As restrições a liberdade, a perda de cidadania, ou sua gradação, coisa que o maldito dinheiro faz a todo momento em nossa sociedade, mas de forma dissimulada, e que a justiça como corpo de estruturação social combate como âncora firme da igualdade na diferença, e não da diferença na igualdade, onde as pessoas possam ser classificadas por um ideia etérea de justiça social, onde todos devam contribuir, e de forma desigual, com o que todos nós concordamos, e que é mesmo a base do nosso sistema de contribuições, o IRS, mas que não retira nem dá direitos a ninguém, retira-lhes o dinheiro, que são possibilidades, não são direitos, se você não tem dinheiro para comprar uma casa com piscina para se refrescar no calor, é uma impossibilidade sua, mas não um direito que lhe seja atribuído ou negado, negar ou permitir a alguém o que quer que seja, é outra coisa, noutra esfera, a da justiça, e a classificação social gera injustiça apenas.
Entender tudo isso como o mesmo, estabelecendo gradações sociais à conta de notação, ou seja atribuir valores a cada um, é uma injustiça que nem nos tempos mais sombrios se perpetrou. Nem na dita idade média, época que quando havia convulsões todos estavam obrigados a seus senhores, e punham suas vidas a serviço dos interesses desses senhores, pois quando nessa época se lançava algum projeto, a construção de um edifício público por exemplo, todos contribuíam com o que podia cada um, e em alguns prédios está mesmo escrito que a obra foi feita com dinheiro dos fieis (esmolas e ofertas) e a ajuda (trabalho) dos pobres, ou seja os que não tinham 'valores meteriais' a ofertar, ofereciam seu trabalho, sua mão d'obra, ou seja, eram todos válidos, com a nota social da sua possibilidade inclusiva, mas se algum destes quisesse ir embora, quisesse não trabalhar, ou algo assim, nada lhe acontecia, pois a impossibilidade exclusiva sempre foi direito inalienável, e os que não queriam, por apenas não querer participar, se excluíam e pronto.
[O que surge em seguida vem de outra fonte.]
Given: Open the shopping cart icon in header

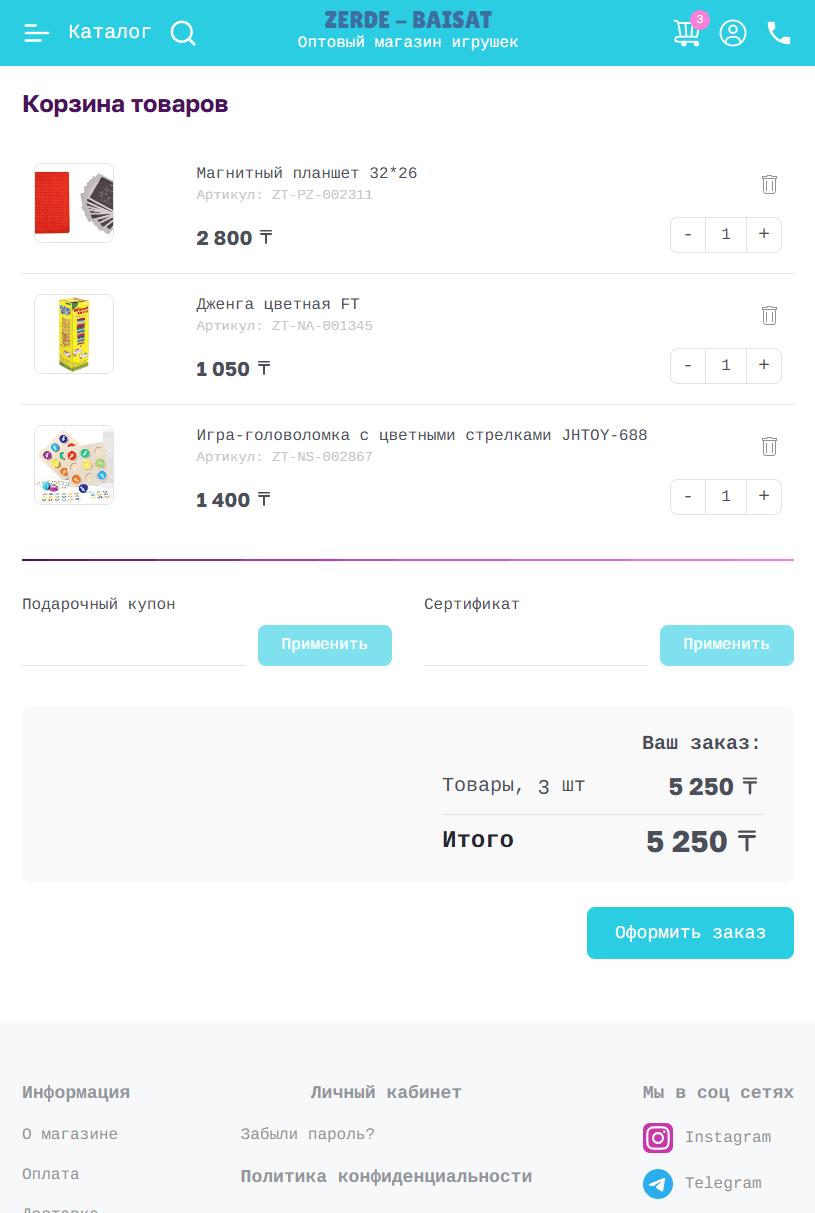Looking at the screenshot, I should (x=687, y=33).
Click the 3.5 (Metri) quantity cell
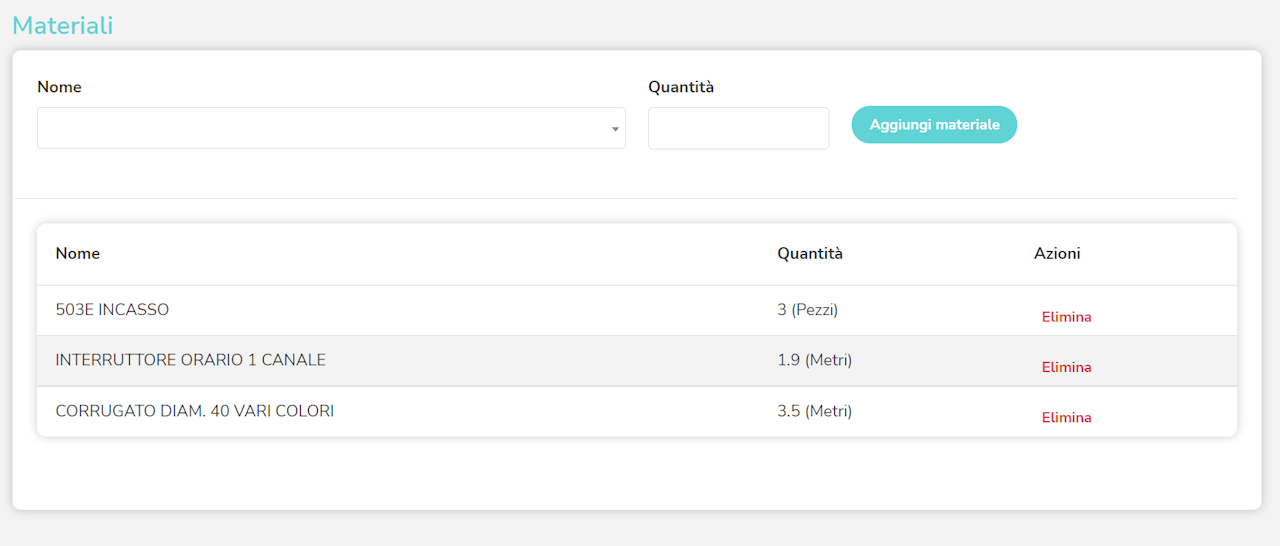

A nota social exclusiva é que é a maior ignomínia, a maior mancha social, a maior pecha, a degradação final da condição humana, ao restringir essa condição alegadamente por não contribuir para o todo, retirando direitos ao indivíduo em função disto, essa notação de dar nota é diminuí-lo, é apodá-lo, é escravizá-lo, restringindo sua liberdade, e na de cada um a de todos, retirando direitos inalienáveis e sagrados inerentes à pessoa, estabelecendo a mesquinhez suprema, a suprema miséria, a maior que pode envolver a condição humana.